L'usage correspond à une pratique habituellement suivie dans l'entreprise et prend la forme d'un avantage supplémentaire accordé aux salariés ou à une catégorie d'entre eux par rapport à la loi, aux accords collectifs ou au contrat.
L'employeur ne saurait déroger par usage, dans un sens moins favorable, à des dispositions d'ordre public.
Pour qu'une pratique d'entreprise acquière la valeur contraignante d'un usage, dont les salariés pourront se prévaloir, certaines conditions définies par la jurisprudence doivent être remplies. Il est en effet nécessaire que la pratique soit :
- - constante ;
- - fixe ;
- - générale.
Le caractère général de l'usage implique que l'avantage bénéficie à l'ensemble des salariés, des anciens salariés ou, tout au moins, à une catégorie déterminée d'entre eux (Cass. soc. 27 mai 1987 n°82-42.115).
La catégorie de salariés concernés par l'usage peut être néanmoins très minoritaire, sans que le caractère général de l'usage ne soit remis en cause (Cass. soc. 7 nov. 1985 n° 83-41.616).
La constance, la généralité et la fixité de la pratique doivent permettre d'établir la volonté non équivoque de l'employeur de s'engager envers ses salariés et de leur octroyer un avantage (Cass. soc. 7 déc. 1978 n° 78-40.099).
Ces trois conditions sont cumulatives et si l'une d'entre elles fait défaut, il ne sera pas possible de présumer que l'employeur a souhaité accorder, en pleine connaissance de cause, un droit supplémentaire aux salariés par rapport à la loi, au statut collectif ou au contrat individuel de travail (Cass. soc., 28 févr. 1996, n° 93-40.883).
En l’espèce, un ancien salarié, responsable du service accastillage, sollicitait un arriéré de primes sur encarts publicitaires et sur chiffre d'affaires instaurées par usage.
L'employeur estimait que cet arriéré n'était pas dû car il ne s'agissait pas d'avantages instaurés par voie d'usage mais accordés à titre individuel.
La Cour de cassation avait donc à répondre à la problématique suivante :
è La généralité de l'usage peut-elle être caractérisée lorsque l'usage bénéficie à un seul salarié, représentant unique de sa catégorie ?
La Cour de cassation répond par l’affirmative.
Pour la Haute juridiction, le critère de généralité est rempli lorsque l'avantage est versé à l'unique représentant d'une catégorie du personnel.
En l'espèce, la fonction de responsable du service accastillage occupée par le salarié était distincte de celle de chef de rayon, en ce que la qualité de cadre de l'intéressé et le périmètre de ses attributions excédaient le périmètre des attributions d'un chef de rayon, et que le salarié était le seul à occuper un emploi de cette catégorie de personnel, ce dont elle a déduit que le critère de généralité était rempli.

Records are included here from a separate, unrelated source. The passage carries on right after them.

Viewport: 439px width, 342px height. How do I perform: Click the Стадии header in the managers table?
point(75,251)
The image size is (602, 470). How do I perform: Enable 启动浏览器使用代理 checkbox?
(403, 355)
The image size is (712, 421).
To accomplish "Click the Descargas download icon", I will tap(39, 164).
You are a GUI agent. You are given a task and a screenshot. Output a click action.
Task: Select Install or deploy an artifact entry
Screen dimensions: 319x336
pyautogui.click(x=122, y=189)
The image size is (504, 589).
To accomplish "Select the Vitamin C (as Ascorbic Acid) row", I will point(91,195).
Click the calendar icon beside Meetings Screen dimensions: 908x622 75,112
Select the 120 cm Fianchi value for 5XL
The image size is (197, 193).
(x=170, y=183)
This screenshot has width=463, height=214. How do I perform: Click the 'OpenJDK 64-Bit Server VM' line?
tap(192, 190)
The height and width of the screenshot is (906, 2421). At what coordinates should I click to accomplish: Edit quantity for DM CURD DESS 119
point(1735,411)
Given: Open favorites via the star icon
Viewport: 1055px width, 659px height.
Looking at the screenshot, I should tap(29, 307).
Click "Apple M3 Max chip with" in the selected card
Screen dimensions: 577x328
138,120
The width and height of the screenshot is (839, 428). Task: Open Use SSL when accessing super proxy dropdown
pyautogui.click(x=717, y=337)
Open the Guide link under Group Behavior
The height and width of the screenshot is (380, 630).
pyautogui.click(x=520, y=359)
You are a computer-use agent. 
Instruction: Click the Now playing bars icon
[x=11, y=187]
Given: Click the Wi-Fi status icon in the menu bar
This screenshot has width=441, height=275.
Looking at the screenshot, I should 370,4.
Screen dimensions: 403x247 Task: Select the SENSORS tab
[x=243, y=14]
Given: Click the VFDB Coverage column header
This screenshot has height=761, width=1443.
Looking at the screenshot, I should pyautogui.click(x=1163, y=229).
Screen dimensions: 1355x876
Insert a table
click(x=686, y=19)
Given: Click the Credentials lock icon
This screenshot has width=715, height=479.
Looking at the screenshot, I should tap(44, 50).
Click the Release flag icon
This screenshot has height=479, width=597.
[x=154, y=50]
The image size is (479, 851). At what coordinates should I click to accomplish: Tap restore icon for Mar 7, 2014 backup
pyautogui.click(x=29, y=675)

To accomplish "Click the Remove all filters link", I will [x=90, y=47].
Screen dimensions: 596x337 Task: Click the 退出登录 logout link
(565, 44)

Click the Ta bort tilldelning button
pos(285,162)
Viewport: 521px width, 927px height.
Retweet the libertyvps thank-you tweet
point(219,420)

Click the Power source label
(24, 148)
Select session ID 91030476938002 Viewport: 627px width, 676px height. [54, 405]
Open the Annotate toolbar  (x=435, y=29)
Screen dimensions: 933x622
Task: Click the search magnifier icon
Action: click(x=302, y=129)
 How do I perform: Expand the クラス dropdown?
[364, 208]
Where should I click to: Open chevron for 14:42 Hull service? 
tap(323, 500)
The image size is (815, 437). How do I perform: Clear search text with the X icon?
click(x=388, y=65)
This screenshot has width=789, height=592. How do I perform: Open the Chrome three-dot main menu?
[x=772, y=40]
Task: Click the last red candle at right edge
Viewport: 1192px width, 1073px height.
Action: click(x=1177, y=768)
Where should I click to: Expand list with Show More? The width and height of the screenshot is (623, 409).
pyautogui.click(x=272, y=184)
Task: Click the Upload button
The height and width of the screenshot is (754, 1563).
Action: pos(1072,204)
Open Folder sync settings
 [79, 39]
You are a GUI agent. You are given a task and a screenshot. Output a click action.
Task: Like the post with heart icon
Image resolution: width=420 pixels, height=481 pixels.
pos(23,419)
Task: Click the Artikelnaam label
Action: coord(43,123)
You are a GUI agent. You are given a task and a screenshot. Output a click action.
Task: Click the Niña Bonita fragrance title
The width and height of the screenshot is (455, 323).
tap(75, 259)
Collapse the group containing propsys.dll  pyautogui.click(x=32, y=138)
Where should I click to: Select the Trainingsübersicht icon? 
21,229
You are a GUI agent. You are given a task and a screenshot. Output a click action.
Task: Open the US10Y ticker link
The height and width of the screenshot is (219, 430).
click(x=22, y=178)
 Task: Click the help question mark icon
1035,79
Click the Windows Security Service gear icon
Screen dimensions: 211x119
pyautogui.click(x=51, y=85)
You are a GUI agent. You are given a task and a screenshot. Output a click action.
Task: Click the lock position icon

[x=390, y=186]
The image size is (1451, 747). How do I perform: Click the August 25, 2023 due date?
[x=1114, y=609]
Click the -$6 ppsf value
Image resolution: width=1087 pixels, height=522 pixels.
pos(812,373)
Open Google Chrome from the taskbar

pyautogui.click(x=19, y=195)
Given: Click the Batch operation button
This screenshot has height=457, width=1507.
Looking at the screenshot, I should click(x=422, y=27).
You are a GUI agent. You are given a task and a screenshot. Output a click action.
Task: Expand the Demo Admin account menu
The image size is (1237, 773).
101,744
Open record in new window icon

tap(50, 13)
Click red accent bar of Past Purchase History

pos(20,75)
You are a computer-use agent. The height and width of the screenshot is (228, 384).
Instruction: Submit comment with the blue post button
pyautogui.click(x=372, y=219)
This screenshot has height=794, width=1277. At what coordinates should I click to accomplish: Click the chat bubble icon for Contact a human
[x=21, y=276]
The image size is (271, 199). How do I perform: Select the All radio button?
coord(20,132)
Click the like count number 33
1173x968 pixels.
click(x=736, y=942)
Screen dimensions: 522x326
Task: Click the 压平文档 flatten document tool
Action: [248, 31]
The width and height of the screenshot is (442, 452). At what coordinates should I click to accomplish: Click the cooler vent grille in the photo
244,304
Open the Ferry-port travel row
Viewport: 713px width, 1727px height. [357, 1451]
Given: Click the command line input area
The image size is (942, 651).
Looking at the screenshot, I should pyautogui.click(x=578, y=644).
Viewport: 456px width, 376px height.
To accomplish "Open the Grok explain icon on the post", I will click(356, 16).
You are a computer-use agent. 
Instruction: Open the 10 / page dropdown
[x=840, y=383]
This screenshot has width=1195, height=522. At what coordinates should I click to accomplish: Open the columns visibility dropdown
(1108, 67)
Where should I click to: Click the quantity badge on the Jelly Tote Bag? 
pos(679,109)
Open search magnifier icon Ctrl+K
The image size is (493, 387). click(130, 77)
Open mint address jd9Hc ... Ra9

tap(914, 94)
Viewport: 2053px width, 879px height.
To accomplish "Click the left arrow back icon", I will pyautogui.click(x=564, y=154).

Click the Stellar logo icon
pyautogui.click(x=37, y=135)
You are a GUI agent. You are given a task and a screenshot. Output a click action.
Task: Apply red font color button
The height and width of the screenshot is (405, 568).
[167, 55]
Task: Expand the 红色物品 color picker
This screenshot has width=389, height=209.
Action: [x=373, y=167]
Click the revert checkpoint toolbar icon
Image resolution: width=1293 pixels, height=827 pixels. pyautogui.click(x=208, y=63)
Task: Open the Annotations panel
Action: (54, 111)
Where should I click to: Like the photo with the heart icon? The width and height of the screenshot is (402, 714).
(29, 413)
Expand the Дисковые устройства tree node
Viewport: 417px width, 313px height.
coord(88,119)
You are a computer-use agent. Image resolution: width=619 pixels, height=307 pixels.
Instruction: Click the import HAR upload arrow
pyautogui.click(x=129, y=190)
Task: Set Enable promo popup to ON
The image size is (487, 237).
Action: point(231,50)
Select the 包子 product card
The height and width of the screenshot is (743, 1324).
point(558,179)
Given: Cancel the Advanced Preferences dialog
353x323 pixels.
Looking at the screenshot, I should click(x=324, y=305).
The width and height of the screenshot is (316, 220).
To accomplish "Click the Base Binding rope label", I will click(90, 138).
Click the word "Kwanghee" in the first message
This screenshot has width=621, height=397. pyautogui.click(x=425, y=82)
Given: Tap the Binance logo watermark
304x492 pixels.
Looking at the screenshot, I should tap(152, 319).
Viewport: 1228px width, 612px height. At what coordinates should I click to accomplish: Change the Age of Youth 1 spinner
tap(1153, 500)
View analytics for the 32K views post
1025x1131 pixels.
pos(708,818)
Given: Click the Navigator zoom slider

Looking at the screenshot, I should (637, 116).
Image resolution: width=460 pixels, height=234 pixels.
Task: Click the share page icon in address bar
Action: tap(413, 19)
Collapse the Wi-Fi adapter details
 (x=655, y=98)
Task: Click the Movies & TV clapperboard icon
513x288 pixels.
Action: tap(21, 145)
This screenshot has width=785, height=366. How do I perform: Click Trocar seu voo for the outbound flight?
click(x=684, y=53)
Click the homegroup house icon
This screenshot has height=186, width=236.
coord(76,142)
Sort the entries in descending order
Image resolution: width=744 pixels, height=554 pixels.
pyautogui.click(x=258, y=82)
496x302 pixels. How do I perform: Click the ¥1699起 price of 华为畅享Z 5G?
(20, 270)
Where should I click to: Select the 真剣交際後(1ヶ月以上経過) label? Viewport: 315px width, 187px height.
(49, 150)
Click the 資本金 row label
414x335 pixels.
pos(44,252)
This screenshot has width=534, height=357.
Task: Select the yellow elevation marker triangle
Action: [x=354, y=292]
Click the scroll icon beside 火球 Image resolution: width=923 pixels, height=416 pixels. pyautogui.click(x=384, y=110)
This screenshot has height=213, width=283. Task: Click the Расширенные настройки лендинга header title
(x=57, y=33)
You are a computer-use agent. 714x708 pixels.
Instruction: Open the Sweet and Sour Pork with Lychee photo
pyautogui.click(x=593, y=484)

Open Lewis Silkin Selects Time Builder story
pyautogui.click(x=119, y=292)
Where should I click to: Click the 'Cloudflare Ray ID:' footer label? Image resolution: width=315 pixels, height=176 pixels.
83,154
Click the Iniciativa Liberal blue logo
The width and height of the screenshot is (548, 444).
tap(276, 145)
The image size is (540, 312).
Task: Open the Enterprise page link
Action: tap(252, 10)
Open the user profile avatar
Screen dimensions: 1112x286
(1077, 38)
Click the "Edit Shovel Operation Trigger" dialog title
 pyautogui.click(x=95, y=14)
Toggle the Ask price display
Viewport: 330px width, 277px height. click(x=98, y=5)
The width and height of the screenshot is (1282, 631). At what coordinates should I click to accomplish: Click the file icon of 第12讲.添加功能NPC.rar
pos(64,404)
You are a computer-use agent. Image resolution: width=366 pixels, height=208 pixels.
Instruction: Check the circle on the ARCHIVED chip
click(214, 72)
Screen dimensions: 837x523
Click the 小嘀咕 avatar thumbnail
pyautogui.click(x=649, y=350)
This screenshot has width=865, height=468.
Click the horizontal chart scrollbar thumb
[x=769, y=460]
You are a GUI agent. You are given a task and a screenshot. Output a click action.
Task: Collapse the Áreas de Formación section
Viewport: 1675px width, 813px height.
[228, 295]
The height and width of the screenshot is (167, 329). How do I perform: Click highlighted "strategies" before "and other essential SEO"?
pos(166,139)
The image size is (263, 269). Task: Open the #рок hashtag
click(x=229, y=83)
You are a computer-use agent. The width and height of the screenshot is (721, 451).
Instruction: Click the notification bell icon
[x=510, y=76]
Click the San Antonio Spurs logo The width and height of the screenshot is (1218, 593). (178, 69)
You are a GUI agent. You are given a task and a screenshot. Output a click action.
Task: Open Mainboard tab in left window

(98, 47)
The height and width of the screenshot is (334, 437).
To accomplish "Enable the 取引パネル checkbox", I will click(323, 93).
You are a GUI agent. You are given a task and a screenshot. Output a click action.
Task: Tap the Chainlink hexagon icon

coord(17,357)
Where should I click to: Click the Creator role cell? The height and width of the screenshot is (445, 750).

En outre, les primes litigieuses étaient versées de façon constante depuis plusieurs années et à tout le moins depuis la reprise du contrat de travail du salarié par l'employeur et leurs montants étaient calculés selon des modes de calcul prédéterminés et des seuils fixes et précis. Les conditions de fixité et constance étaient dès lors elles aussi remplies.
Ainsi la Cour de cassation approuve la Cour d'appel en ce qu'elle en a déduit que le versement des deux primes litigieuses, dont elle a fait ressortir qu'elles étaient versées en raison des attributions du salarié dépassant les fonctions d'un chef de rayon qu'il était seul à exercer, résultait d'un usage et que les demandes en paiement de ces chefs devaient être accueillies.